で、本書は簡単に言えば、「日本国家は税金を取る必要はない。消費税も所得税も法人税も無くても税収は確保できる」と謳います。これは故松下幸之助氏も生前に提案していた事ですが、本当にそんな事ができるのか?と、本書を手にとった瞬間は思いました、、。


●日本政府が通貨を発行する。

これは意外と盲点ですが、今流通しているお金は国のお金ではありません。よく見ると「日本銀行券」と書かれている事で分かると思いますが、日本銀行という組織が発行しているお金です。厳密に言えば国のお金ではありません。だから、政府は消費税や所得税を徴収して財政を運営したり、国債を発行してお金を調達するわけですね。じゃあ日本の政府はお金を発行する権限はないのか?というと、実は法律的には日本国家がお金を発行する事は可能です。本書では、日本か誇る資産と企業が持つ内部留保を担保に、その3%の範囲で日本国が通貨を発行すればいいのではないか?と言っています。
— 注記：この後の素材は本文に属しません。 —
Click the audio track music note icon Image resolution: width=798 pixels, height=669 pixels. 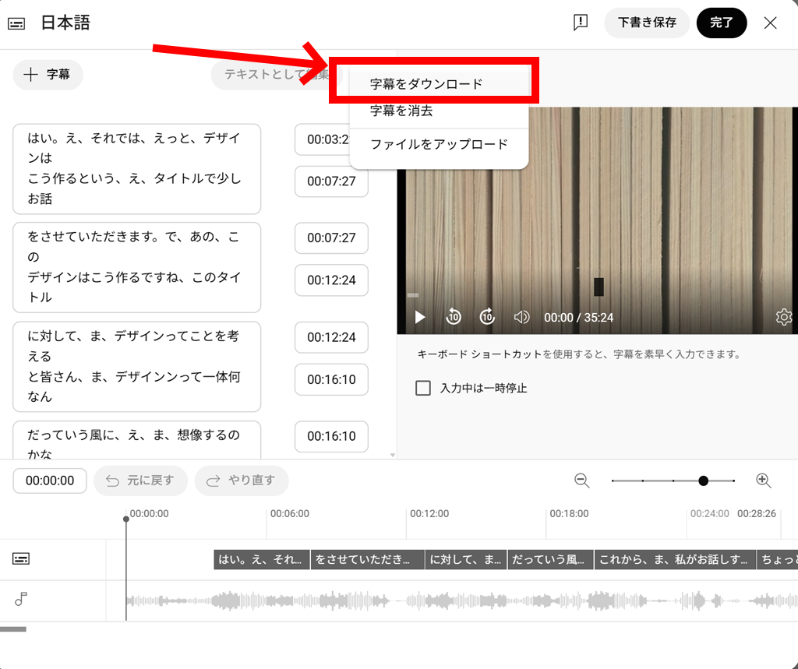(21, 599)
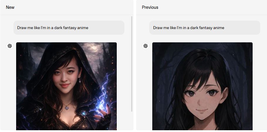Click the anime character's smiling mouth
Viewport: 267px width, 132px height.
point(202,110)
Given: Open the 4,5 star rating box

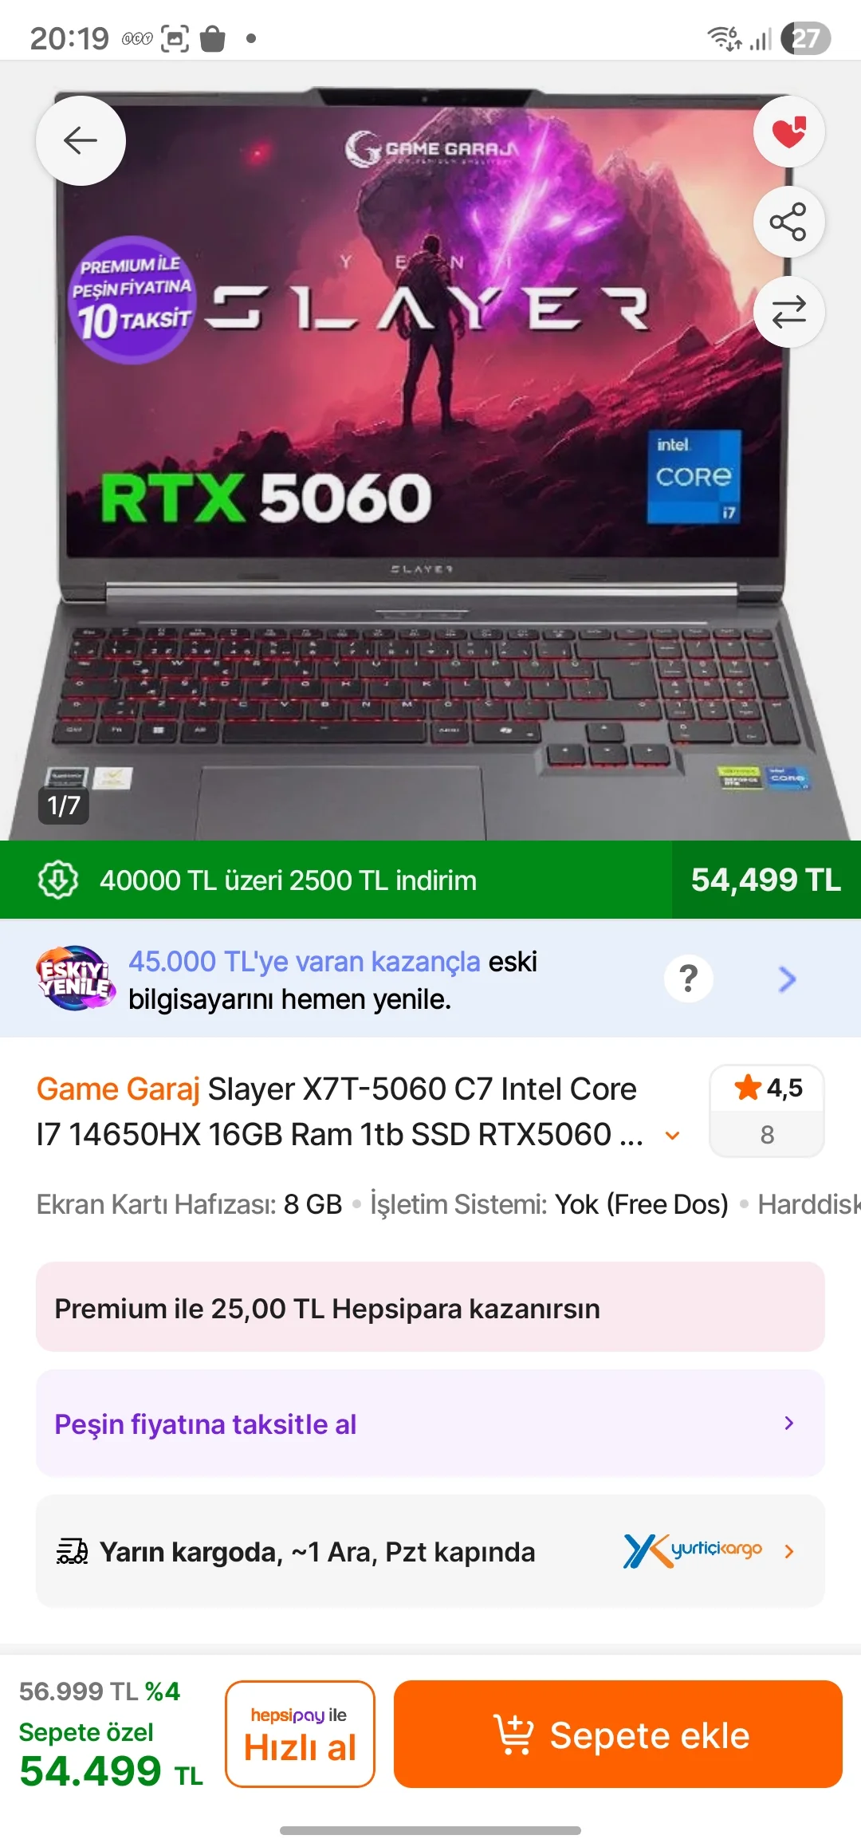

これによって、年間で50兆円近い税収を得る事できるので、消費税や所得税は廃止できると言います。

●ハイパーインフレは来ない?

お金を刷る=ハイパーインフレ。これはテレビの影響でしょうが、日本通貨の場合、ハイパーインフレは起こらないと著者は言います。簡単にい言えば、ハイパーインフレは通貨の刷りすぎが原因。第二次大戦後の日本やドイツでもそう。なので、ある程度で刷るのをやめればいいい。

●日本の税金制度が悪い?

日本の財政が悪い理由は確かに少子化や不景気が原因という一因は否めませんが、実は他の先進国と比べて税金の取り方が悪いわけです。例えば、アメリカの税収は日本の7倍近くある。日本の税金はつまりは、高額所得者に有利に出来ているわけです。例えば、所得税の税率は年々下がっているし、ソフトバンクが0.000?%しか税金を払ってないという本も出てますが、税金を殆ど払っていない。消費税に関しても同じで、高額所得者ほど税率が低くなるようになっているわけです。ボクは別に高額所得者から税金をむしりとれ!とは思いませんが、国民がまぁ納得できる範囲で税金を収める必要はあると思います。

消費税がそもそも税金として非効率だという事は事実だと思います。

●内容はともかくエンターテイメント。

まぁ賛否があるでしょうが、発想が面白いですよね。実は、国家通貨というのは世界的にも議論されているそうで、でもどの国も実現していない制度。やっぱり世に何かを問うなら無難な内容より「うわわっっこんな発想なかったわ」という方が面白いわけです。だから、大前研一さんの本が売れているわけでしょ?真面目な大前研一なんて誰が読むの、、。新しい発想を手に入れるには面白い本です。